Before you dive into trading, it's crucial to understand the different types of trading you could explore. Read this article to learn more about trading strategies and how they work.

5 min read

The following statements do not constitute investment advice or any other advice on financial services, financial instruments, financial products or digital assets. They are intended to provide general information. The following statements do not constitute an offer to conclude a contract for the purchase or sale of financial instruments and financial products or an invitation to submit such an offer and to buy or sell any particular digital asset.

Stocks and ETFs are subject to high fluctuations in value. A decline in value or a complete loss are possible at any time. The loss of access to data and passwords can also lead to a complete loss.


The world of financial trading is exciting, dynamic, and ever-changing — and overwhelming at the same time. Admittedly, there's a lot of learning to do, but never fear! From stocks to cryptocurrencies, commodities to forex, there are different types of trading opportunities depending on your risk profile and trading strategy. Deciding to invest your money is just the beginning.

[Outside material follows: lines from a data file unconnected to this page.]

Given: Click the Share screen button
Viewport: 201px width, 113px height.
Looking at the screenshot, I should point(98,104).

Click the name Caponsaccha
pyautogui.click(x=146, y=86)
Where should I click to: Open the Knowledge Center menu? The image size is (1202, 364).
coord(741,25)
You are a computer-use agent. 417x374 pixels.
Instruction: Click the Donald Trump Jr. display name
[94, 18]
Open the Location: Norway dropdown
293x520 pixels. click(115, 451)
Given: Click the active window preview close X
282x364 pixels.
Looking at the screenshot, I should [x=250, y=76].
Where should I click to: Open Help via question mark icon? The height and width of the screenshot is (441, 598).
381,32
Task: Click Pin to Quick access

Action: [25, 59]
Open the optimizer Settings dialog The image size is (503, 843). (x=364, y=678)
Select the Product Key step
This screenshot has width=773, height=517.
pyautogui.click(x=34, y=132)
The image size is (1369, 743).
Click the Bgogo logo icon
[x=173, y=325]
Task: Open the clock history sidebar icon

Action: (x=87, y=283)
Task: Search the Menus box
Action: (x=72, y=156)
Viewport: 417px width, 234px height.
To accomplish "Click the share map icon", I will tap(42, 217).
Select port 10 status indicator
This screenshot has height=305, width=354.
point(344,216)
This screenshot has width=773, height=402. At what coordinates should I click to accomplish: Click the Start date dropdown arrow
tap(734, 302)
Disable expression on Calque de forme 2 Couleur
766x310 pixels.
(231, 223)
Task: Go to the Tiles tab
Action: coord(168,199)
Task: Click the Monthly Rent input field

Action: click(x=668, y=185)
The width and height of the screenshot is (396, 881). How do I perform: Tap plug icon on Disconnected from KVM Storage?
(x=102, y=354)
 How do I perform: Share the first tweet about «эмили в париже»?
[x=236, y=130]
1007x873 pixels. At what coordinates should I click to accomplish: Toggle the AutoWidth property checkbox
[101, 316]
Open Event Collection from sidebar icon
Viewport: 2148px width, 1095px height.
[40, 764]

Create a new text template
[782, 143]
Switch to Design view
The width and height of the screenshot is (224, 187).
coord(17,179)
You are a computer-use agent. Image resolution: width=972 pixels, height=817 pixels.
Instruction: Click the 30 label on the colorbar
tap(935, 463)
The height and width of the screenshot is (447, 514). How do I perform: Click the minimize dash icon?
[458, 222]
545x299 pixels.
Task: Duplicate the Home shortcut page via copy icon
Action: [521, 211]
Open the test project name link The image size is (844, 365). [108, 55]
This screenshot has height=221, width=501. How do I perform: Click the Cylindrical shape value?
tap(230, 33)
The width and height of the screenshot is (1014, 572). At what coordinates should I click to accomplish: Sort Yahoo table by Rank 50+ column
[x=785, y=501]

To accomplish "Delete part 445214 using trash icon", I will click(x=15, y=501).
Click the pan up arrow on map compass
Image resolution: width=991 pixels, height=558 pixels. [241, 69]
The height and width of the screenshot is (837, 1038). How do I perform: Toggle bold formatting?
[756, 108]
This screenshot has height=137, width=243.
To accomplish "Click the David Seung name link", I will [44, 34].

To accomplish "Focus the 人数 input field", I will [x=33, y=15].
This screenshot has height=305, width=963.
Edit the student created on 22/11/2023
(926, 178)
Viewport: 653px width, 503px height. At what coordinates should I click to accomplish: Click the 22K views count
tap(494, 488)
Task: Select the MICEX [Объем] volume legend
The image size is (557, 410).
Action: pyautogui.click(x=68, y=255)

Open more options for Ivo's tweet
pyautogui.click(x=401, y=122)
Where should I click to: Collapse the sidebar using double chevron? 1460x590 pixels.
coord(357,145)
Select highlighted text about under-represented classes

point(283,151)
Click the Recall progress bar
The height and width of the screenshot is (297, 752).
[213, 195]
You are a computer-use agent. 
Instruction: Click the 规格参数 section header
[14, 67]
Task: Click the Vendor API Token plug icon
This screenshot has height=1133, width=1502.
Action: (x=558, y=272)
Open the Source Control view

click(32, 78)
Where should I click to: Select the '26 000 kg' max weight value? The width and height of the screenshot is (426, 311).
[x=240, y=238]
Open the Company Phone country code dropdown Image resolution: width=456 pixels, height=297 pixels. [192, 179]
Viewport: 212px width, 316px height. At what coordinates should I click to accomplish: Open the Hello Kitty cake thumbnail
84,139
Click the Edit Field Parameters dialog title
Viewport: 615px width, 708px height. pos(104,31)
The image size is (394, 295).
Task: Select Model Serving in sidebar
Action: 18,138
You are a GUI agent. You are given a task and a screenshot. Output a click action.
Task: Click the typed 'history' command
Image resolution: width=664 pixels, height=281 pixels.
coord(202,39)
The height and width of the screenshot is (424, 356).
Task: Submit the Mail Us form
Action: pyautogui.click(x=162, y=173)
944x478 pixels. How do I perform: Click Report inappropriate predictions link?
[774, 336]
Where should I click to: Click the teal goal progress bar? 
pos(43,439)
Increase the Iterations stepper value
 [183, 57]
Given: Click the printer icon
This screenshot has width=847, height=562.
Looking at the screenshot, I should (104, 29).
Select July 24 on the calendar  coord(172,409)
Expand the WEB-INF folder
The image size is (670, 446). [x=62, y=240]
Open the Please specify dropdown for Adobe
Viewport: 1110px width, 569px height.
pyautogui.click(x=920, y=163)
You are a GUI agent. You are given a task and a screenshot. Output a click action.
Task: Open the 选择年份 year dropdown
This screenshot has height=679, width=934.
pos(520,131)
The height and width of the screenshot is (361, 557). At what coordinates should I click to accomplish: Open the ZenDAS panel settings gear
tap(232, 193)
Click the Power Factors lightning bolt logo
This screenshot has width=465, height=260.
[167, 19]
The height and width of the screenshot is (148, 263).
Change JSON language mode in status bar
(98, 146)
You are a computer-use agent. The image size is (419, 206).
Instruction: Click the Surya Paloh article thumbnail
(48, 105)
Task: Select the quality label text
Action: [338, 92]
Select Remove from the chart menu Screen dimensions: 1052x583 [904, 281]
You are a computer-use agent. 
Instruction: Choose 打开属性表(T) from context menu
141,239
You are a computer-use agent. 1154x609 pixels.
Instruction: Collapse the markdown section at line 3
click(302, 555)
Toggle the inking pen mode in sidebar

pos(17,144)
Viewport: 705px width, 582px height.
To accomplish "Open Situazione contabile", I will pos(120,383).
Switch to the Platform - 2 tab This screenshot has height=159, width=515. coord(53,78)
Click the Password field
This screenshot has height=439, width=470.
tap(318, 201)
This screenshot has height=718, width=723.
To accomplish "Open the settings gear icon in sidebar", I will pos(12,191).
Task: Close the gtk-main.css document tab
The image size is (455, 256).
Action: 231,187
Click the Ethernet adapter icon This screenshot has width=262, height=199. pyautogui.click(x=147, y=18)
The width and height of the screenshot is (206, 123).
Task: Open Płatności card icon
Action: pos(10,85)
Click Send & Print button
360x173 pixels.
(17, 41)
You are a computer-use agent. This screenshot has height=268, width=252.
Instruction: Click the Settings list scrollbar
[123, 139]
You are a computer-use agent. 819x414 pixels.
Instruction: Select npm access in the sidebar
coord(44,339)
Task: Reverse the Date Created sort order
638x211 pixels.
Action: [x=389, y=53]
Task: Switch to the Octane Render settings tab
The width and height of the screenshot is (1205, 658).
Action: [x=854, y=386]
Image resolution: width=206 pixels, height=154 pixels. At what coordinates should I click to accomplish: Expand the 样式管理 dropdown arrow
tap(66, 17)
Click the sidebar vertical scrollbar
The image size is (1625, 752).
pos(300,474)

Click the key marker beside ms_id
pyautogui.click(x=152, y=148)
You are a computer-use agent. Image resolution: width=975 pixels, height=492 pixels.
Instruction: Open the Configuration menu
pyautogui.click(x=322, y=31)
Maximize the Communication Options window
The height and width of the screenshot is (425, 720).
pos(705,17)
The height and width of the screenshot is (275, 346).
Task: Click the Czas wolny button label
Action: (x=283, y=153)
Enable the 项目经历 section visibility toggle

In this article, we'll cover the types of trading and the essential trading strategies that many beginners use. Intrigued by day trading, swing trading, or long-term investing? You’re in the right place. Keep reading to learn more about these topics and build a solid foundation for your next investment steps. 

What is trading?

First, a refresher on the basics: Trading refers to the buying and selling of financial assets, such as stocks and bonds, to generate profits. The idea is to capitalize on price fluctuations, and traders use different strategies, timeframes, and analysis techniques to make decisions. (Check out our step-by-step guide to trading for much more about how all of this works.)

Trading takes place in stock markets, forex (foreign exchange) markets, commodities exchanges, and other financial markets. As we'll cover next, different types of trading range from short-term to longer-term investments.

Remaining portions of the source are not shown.